■ **DESCRIPTION OF THE TASK**
Print each entry in full, word for word, with no pictures in the result.

Entries taken from a collection:
□ □ □ □ □
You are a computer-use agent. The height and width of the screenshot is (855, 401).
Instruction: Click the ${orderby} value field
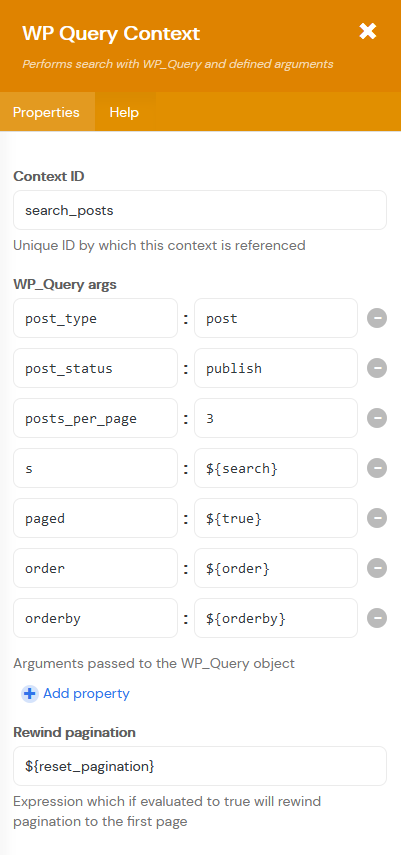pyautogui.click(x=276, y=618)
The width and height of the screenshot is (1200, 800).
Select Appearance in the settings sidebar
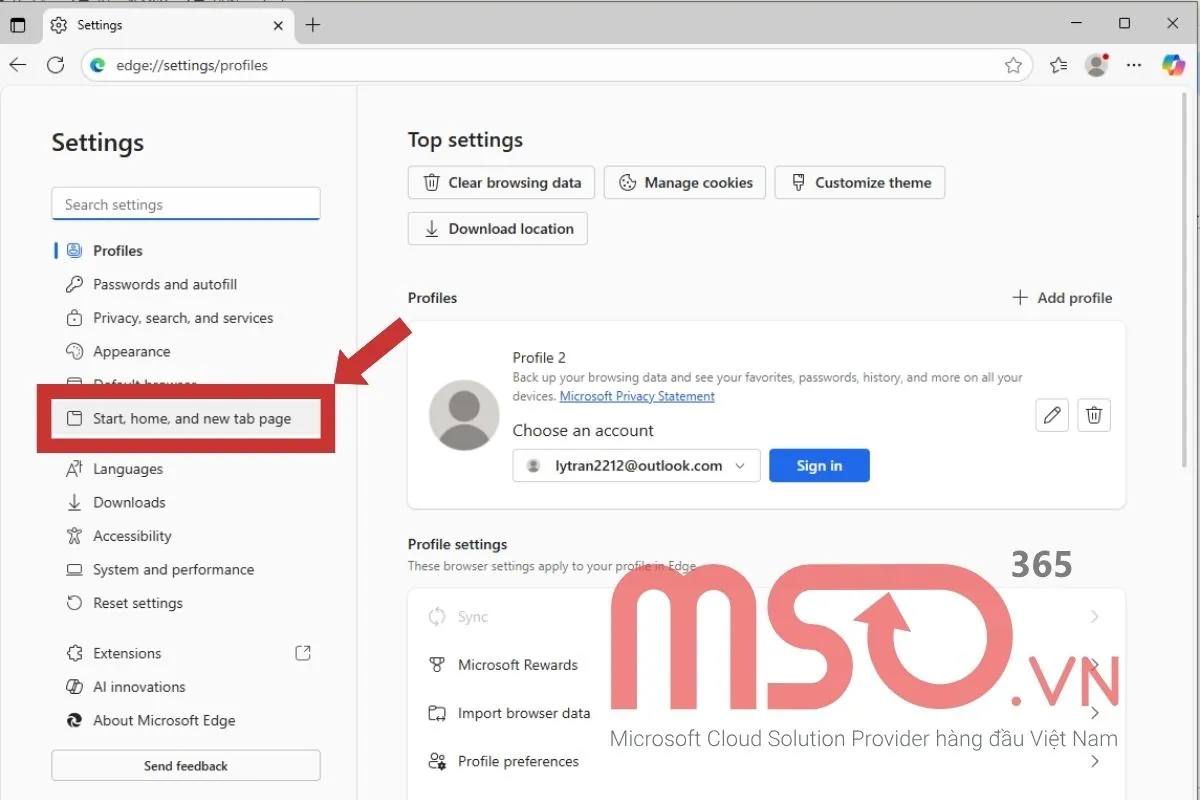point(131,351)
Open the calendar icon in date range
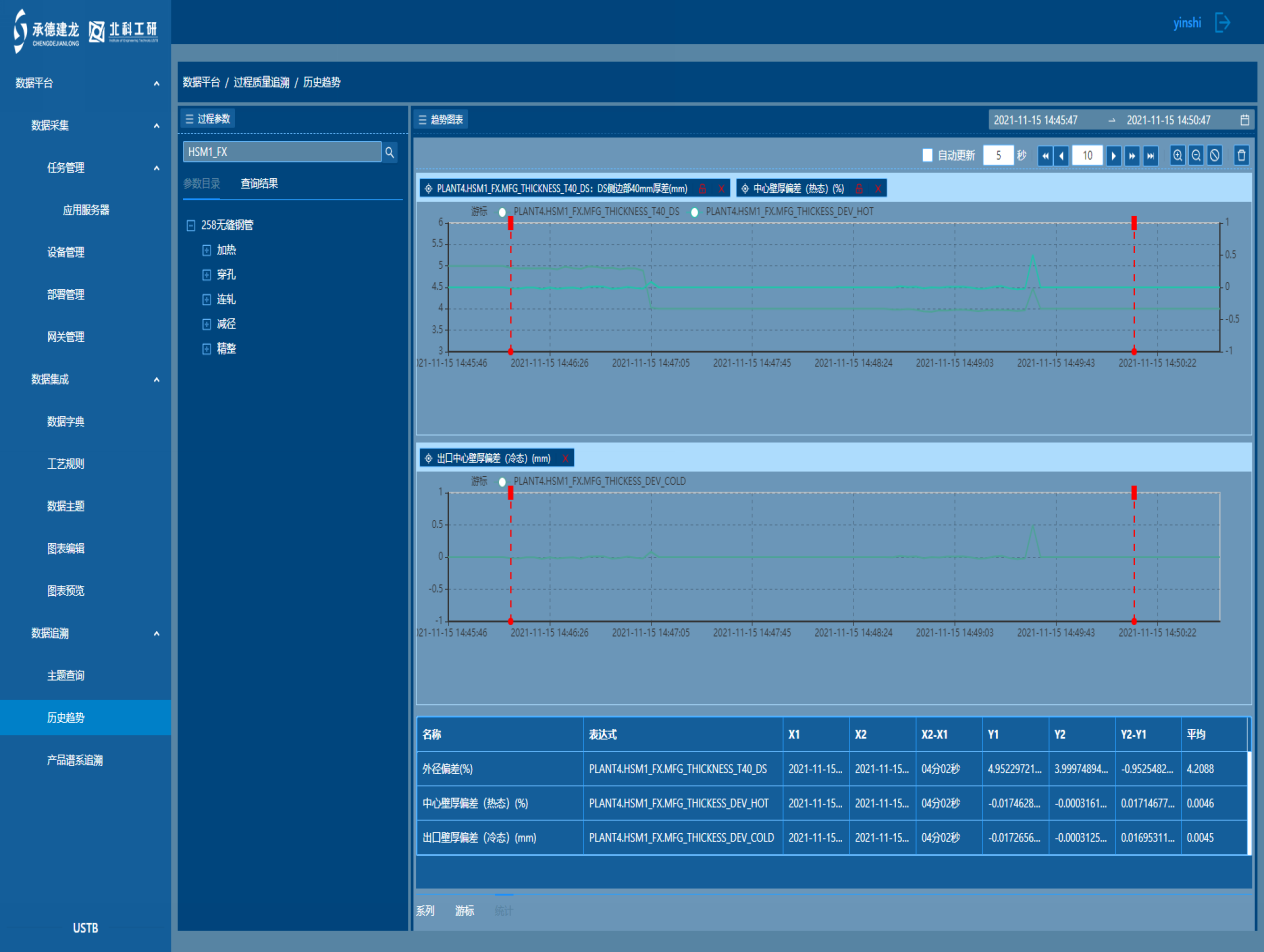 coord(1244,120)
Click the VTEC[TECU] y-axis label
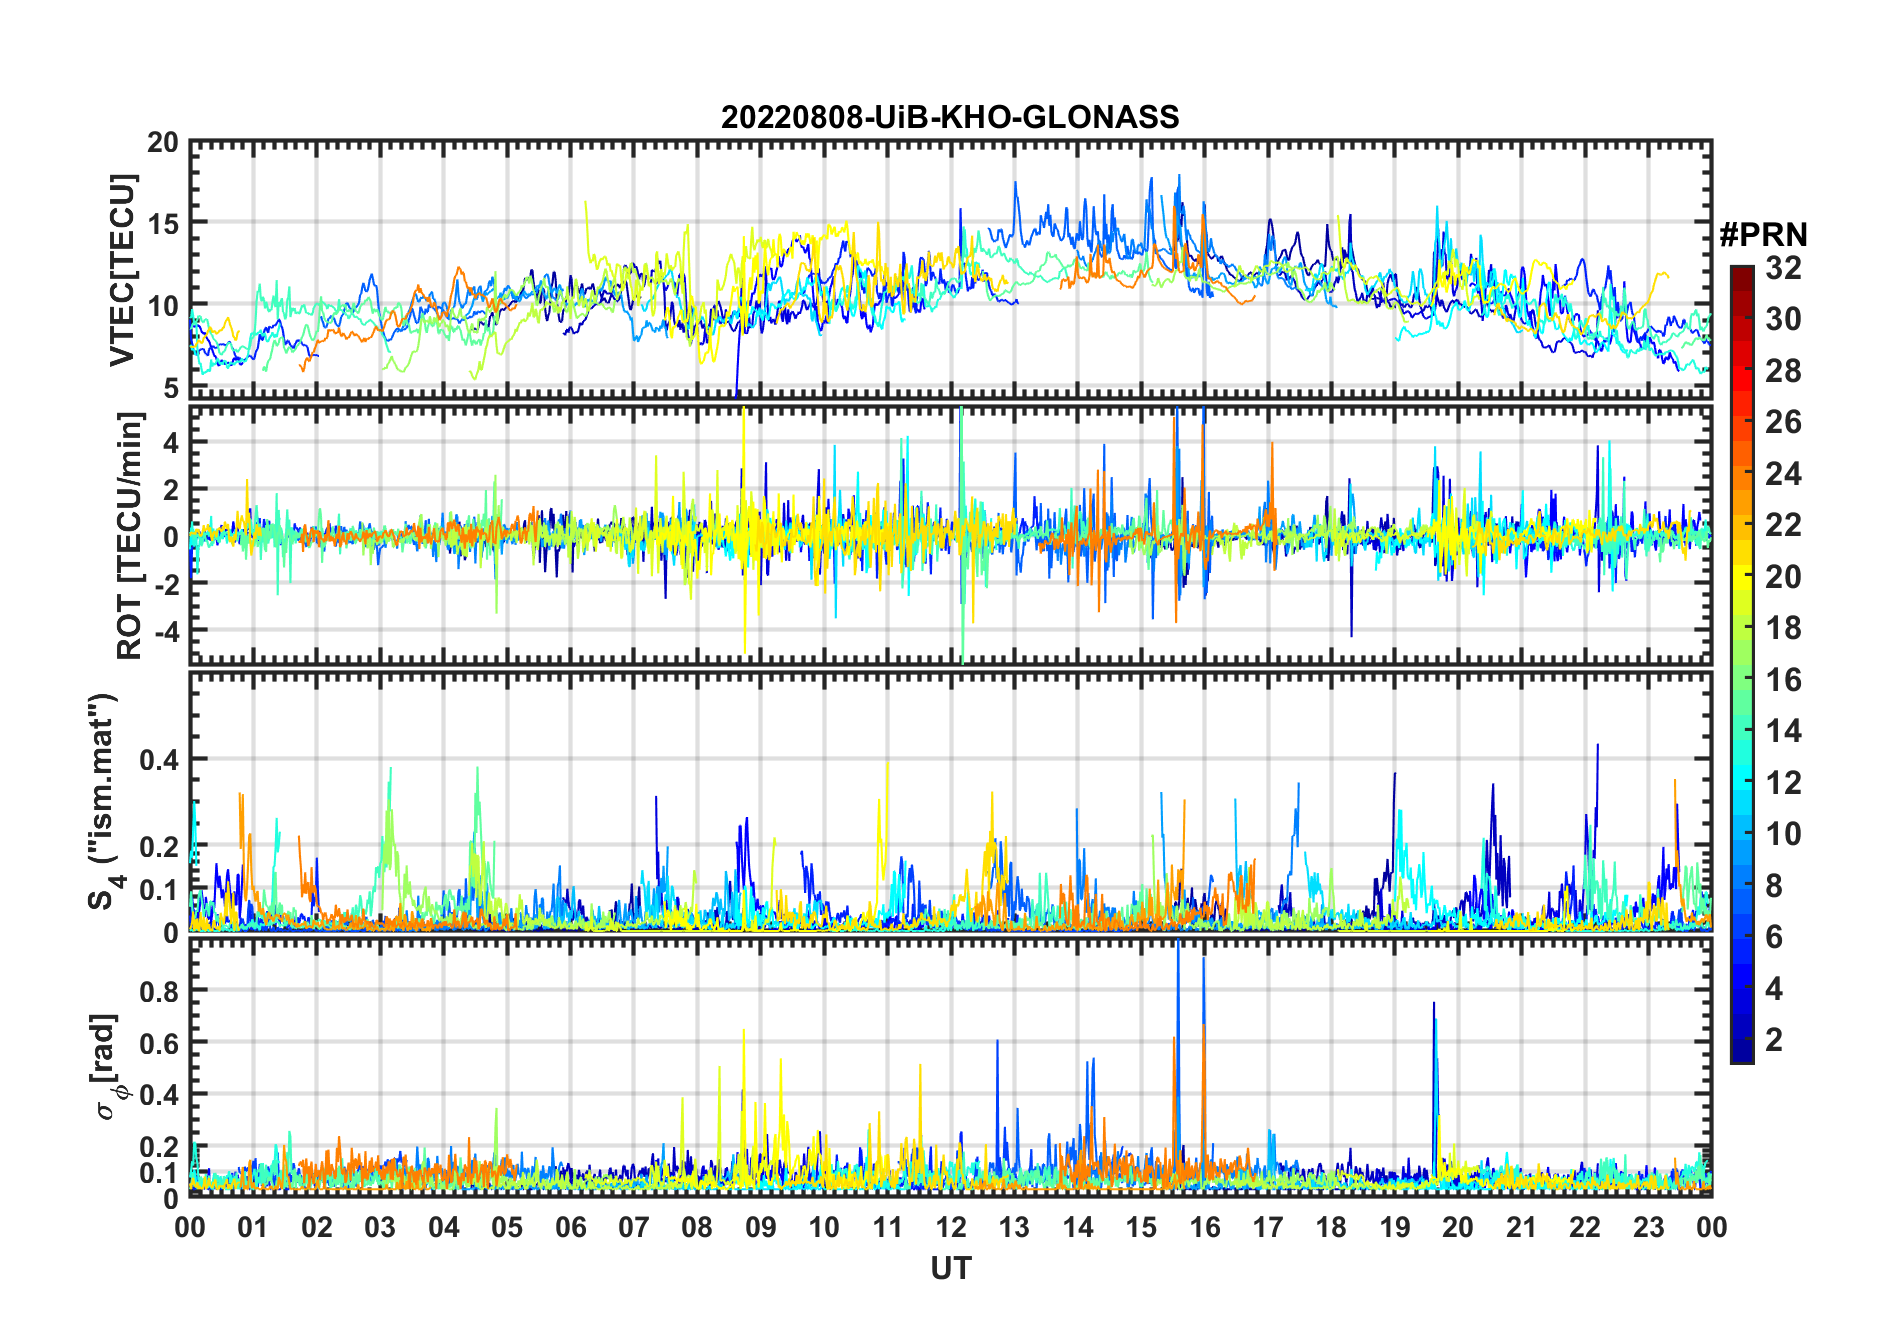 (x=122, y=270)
□ □ □ □ □
■ **EXERCISE OUTPUT**
You are a computer-use agent. The height and width of the screenshot is (855, 401).
Instruction: Click the ${orderby} value field
pyautogui.click(x=276, y=618)
The width and height of the screenshot is (1200, 800).
Select Appearance in the settings sidebar
point(131,351)
Open the calendar icon in date range
 coord(1244,120)
Click the VTEC[TECU] y-axis label
 (x=122, y=270)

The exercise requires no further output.